Isn’t that a wonderful story? Bad guys lose, good guys win, and twenty years of economic stagnation is finally ended. As readers remember, I have been a skeptic of Abe-nomics since it was announced last year. This is because I don’t believe that either Mr. Abe nor Mr. Kuroda understands modern monetarist theory. This is because they are focused on inputs (QE) and not outputs (prices and/or the price level). They are trying to make the shower warmer by turning the spigot by one centimeter every five minutes, rather than by turning it as far as it needs to go to get hot. Even now, the BoJ’s board is debating whether the 2% target can be achieved by 2016; maybe it will take longer, they say. Maybe it will take forever.

First, let’s take a look at the current situation. Under Mr. Kuroda, the BOJ has finally begun to grow its balance sheet, from 0% growth a year ago to 17.5% now, and accelerating. That’s progress. However, the money supply is only growing at 2.1%, which is not nearly fast enough, and the CPI is falling. Maybe by 2017 or 2019 his policies will work.

Increments of Y60-70 trillion will not be enough to break expectations. No one knows what the “right number” is, anymore than the guy in the shower knows how far he will need to turn the spigot until it gets warm enough. You turn the spigot until it gets warm because you can’t wait three years to take your shower.

There is absolutely no doubt that any fiat-money central bank anywhere in the world can create inflation whenever it chooses. Inflation is always and everywhere a monetary phenomenon. Right now, the top prize-winner is the Central Bank of Venezuela, which is expected to generate over 30% inflation this year, although the dark horse is the Central Bank of Argentina, where the rate of inflation is a state secret. They have created inflation effortlessly; it hasn’t been difficult or time-consuming. It wasn’t a monumental task.

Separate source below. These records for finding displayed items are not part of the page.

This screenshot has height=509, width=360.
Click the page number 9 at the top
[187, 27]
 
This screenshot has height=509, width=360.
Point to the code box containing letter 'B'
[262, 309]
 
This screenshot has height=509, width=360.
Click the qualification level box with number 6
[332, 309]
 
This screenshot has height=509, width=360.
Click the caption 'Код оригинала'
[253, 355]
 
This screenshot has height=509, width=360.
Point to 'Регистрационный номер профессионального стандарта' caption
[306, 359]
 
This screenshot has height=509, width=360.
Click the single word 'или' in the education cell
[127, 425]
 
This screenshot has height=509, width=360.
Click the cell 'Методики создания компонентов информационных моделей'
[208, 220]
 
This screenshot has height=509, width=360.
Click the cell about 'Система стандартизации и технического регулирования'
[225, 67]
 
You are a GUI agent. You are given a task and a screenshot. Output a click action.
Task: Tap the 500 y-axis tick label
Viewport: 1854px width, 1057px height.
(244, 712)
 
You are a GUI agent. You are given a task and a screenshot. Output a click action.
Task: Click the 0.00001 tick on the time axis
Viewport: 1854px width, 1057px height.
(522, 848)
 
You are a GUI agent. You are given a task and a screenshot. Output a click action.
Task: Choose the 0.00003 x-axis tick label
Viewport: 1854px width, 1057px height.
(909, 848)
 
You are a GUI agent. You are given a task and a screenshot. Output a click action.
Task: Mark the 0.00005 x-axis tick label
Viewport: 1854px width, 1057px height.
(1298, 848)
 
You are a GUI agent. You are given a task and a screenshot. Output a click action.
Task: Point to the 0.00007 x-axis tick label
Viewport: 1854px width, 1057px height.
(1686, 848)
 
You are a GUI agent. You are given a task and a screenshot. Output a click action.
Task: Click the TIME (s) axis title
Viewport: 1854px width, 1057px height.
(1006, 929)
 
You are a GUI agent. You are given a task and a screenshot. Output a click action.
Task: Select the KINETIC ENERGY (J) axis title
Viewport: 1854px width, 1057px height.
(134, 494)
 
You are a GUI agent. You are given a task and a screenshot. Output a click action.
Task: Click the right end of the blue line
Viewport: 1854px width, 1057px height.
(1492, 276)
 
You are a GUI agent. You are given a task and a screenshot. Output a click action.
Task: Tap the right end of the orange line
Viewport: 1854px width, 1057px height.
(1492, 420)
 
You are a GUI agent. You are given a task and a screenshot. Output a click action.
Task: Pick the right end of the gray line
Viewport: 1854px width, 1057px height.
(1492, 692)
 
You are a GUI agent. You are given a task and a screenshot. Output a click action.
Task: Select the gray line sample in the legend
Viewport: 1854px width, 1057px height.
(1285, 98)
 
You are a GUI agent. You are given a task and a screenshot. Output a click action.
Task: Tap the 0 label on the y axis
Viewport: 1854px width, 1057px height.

The traditional way that a central bank creates inflation is by monetizing the government’s deficit in classic Latin American style. Certainly that would a good start for the BoJ, to commit to buy all JGBs issued by the government going forward. That’s around Y40 trillion, but not nearly enough.

As I have written earlier, the BoJ needs to focus on prices or, more precisely, the price of something. They can’t drive up the price of the JGB any further, it’s already in the stratosphere. The dollar would be an excellent price target, except that the US won’t allow it. That leaves gold, the traditional instrument of monetary policy. The BoJ should announce a policy of raising the gold price in yen by 1% a month until the rate of inflation is sustained at a level of 2%, and to continue to buy gold in sufficient quantities to maintain 2% inflation.

Of course, the world price of gold would rise to some degree, an unintended consequence. But the gold price of the yen will fall, that is axiomatic, automatic, guaranteed. Yen will spew forth from the BoJ, expectations will be broken and the price level will rise. It’s been done many times before; Nixon did it in 1973 and got all the inflation he ever wanted.

Bloomberg: "The BOJ's inflation forecast is quite ambitious and probably pretty hard to achieve," said Yuichi Kodama, chief economist at Meiji Yasuda Life Insurance in Tokyo. "There's no guarantee that by expanding base money, the BOJ can heighten inflation expectations," he said. "It would be tough to achieve 2 percent inflation in Japan with monetary easing alone."

If Mr. Kodama is saying what I think he’s saying, then he agrees with me:  incremental QE alone won’t heighten inflation expectations. To break Japanese inflation expectations will require a policy of shock and awe, which a gold price target policy would achieve.

Because the BoJ will never adopt a gold price target, its current QE policy will fail to achieve a sustained 2% rate of inflation in the foreseeable future.

1 comment:

Jack said...

I had better plan another family trip to Japan, during deflation, before they take Chris's advice. Seems like I could get 1990 prices in dollars for a vacation in 2013.